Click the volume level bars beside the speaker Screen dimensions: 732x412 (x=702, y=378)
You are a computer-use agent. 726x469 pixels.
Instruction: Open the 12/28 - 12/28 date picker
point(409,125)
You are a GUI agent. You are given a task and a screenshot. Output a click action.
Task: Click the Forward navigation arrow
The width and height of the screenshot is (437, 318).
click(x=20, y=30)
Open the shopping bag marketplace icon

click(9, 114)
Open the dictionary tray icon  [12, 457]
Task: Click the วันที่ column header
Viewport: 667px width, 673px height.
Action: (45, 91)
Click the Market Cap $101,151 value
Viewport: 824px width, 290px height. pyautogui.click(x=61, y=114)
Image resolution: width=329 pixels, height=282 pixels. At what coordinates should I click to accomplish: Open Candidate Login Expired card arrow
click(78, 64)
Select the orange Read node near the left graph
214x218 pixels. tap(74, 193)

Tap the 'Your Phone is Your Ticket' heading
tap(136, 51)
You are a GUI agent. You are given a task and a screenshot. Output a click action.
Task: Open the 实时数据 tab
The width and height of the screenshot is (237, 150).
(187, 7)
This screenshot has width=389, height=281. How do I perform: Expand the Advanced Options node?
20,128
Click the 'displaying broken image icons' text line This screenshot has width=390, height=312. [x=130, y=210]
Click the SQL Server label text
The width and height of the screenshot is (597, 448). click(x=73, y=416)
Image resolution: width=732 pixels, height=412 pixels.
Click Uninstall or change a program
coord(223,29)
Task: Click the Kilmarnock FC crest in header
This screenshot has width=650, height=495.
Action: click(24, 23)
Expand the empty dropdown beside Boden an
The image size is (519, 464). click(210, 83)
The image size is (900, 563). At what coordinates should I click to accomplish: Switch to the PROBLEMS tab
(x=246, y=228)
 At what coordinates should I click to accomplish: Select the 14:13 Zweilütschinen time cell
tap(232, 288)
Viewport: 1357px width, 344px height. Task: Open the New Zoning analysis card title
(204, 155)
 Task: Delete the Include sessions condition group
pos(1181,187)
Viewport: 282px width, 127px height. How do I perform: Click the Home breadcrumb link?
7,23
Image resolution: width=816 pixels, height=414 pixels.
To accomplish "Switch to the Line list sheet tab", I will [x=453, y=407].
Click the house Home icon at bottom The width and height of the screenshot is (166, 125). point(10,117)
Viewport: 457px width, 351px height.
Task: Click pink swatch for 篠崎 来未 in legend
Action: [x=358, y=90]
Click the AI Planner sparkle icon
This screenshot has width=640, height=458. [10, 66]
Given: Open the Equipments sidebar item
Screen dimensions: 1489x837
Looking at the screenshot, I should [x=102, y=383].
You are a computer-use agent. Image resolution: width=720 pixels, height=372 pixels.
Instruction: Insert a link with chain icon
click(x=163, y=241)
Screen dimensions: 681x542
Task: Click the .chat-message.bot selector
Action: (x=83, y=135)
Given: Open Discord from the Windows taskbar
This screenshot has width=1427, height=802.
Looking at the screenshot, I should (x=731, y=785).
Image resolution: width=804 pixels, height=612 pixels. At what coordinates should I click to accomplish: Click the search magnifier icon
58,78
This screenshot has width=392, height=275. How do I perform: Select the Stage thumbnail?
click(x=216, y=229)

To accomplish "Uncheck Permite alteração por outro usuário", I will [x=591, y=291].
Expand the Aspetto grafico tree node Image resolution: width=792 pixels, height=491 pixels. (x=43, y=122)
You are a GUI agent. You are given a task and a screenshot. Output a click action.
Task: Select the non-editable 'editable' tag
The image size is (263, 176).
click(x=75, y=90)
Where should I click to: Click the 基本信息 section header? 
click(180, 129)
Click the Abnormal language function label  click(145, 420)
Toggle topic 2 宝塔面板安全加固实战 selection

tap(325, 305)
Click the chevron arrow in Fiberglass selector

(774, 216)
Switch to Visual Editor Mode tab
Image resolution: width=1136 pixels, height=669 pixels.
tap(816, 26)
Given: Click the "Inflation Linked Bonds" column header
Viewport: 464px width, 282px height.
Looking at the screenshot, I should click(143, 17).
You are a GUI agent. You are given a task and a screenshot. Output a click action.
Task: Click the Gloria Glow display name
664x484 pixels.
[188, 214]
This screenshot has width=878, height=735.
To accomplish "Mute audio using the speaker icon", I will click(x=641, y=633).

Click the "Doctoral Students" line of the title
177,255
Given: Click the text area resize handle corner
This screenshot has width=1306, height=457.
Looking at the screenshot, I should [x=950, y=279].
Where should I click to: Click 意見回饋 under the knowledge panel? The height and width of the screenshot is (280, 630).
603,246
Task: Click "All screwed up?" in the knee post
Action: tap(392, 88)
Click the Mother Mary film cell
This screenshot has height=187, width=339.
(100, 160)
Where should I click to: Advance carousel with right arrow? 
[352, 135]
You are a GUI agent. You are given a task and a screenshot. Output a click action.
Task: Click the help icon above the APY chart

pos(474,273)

Given task: Reproduce every one of the records above word for word, keeping each line as it stands.

Finished exercise:
Click the volume level bars beside the speaker Screen dimensions: 732x412 (x=702, y=378)
You are a computer-use agent. 726x469 pixels.
Instruction: Open the 12/28 - 12/28 date picker
point(409,125)
You are a GUI agent. You are given a task and a screenshot. Output a click action.
Task: Click the Forward navigation arrow
The width and height of the screenshot is (437, 318).
click(x=20, y=30)
Open the shopping bag marketplace icon

click(9, 114)
Open the dictionary tray icon  [12, 457]
Task: Click the วันที่ column header
Viewport: 667px width, 673px height.
Action: (45, 91)
Click the Market Cap $101,151 value
Viewport: 824px width, 290px height. pyautogui.click(x=61, y=114)
Image resolution: width=329 pixels, height=282 pixels. At what coordinates should I click to accomplish: Open Candidate Login Expired card arrow
click(78, 64)
Select the orange Read node near the left graph
214x218 pixels. tap(74, 193)

Tap the 'Your Phone is Your Ticket' heading
tap(136, 51)
You are a GUI agent. You are given a task and a screenshot. Output a click action.
Task: Open the 实时数据 tab
The width and height of the screenshot is (237, 150).
(187, 7)
This screenshot has width=389, height=281. How do I perform: Expand the Advanced Options node?
20,128
Click the 'displaying broken image icons' text line This screenshot has width=390, height=312. [x=130, y=210]
Click the SQL Server label text
The width and height of the screenshot is (597, 448). click(x=73, y=416)
Image resolution: width=732 pixels, height=412 pixels.
Click Uninstall or change a program
coord(223,29)
Task: Click the Kilmarnock FC crest in header
This screenshot has width=650, height=495.
Action: click(24, 23)
Expand the empty dropdown beside Boden an
The image size is (519, 464). click(210, 83)
The image size is (900, 563). At what coordinates should I click to accomplish: Switch to the PROBLEMS tab
(x=246, y=228)
 At what coordinates should I click to accomplish: Select the 14:13 Zweilütschinen time cell
tap(232, 288)
Viewport: 1357px width, 344px height. Task: Open the New Zoning analysis card title
(204, 155)
 Task: Delete the Include sessions condition group
pos(1181,187)
Viewport: 282px width, 127px height. How do I perform: Click the Home breadcrumb link?
7,23
Image resolution: width=816 pixels, height=414 pixels.
To accomplish "Switch to the Line list sheet tab", I will [x=453, y=407].
Click the house Home icon at bottom The width and height of the screenshot is (166, 125). point(10,117)
Viewport: 457px width, 351px height.
Task: Click pink swatch for 篠崎 来未 in legend
Action: [x=358, y=90]
Click the AI Planner sparkle icon
This screenshot has width=640, height=458. [10, 66]
Given: Open the Equipments sidebar item
Screen dimensions: 1489x837
Looking at the screenshot, I should [x=102, y=383].
You are a computer-use agent. Image resolution: width=720 pixels, height=372 pixels.
Instruction: Insert a link with chain icon
click(x=163, y=241)
Screen dimensions: 681x542
Task: Click the .chat-message.bot selector
Action: (x=83, y=135)
Given: Open Discord from the Windows taskbar
This screenshot has width=1427, height=802.
Looking at the screenshot, I should (x=731, y=785).
Image resolution: width=804 pixels, height=612 pixels. At what coordinates should I click to accomplish: Click the search magnifier icon
58,78
This screenshot has width=392, height=275. How do I perform: Select the Stage thumbnail?
click(x=216, y=229)

To accomplish "Uncheck Permite alteração por outro usuário", I will [x=591, y=291].
Expand the Aspetto grafico tree node Image resolution: width=792 pixels, height=491 pixels. (x=43, y=122)
You are a GUI agent. You are given a task and a screenshot. Output a click action.
Task: Select the non-editable 'editable' tag
The image size is (263, 176).
click(x=75, y=90)
Where should I click to: Click the 基本信息 section header? 
click(180, 129)
Click the Abnormal language function label  click(145, 420)
Toggle topic 2 宝塔面板安全加固实战 selection

tap(325, 305)
Click the chevron arrow in Fiberglass selector

(774, 216)
Switch to Visual Editor Mode tab
Image resolution: width=1136 pixels, height=669 pixels.
tap(816, 26)
Given: Click the "Inflation Linked Bonds" column header
Viewport: 464px width, 282px height.
Looking at the screenshot, I should click(143, 17).
You are a GUI agent. You are given a task and a screenshot. Output a click action.
Task: Click the Gloria Glow display name
664x484 pixels.
[188, 214]
This screenshot has width=878, height=735.
To accomplish "Mute audio using the speaker icon", I will click(x=641, y=633).

Click the "Doctoral Students" line of the title
177,255
Given: Click the text area resize handle corner
This screenshot has width=1306, height=457.
Looking at the screenshot, I should [x=950, y=279].
Where should I click to: Click 意見回饋 under the knowledge panel? The height and width of the screenshot is (280, 630).
603,246
Task: Click "All screwed up?" in the knee post
Action: tap(392, 88)
Click the Mother Mary film cell
This screenshot has height=187, width=339.
(100, 160)
Where should I click to: Advance carousel with right arrow? 
[352, 135]
You are a GUI agent. You are given a task and a screenshot. Output a click action.
Task: Click the help icon above the APY chart

pos(474,273)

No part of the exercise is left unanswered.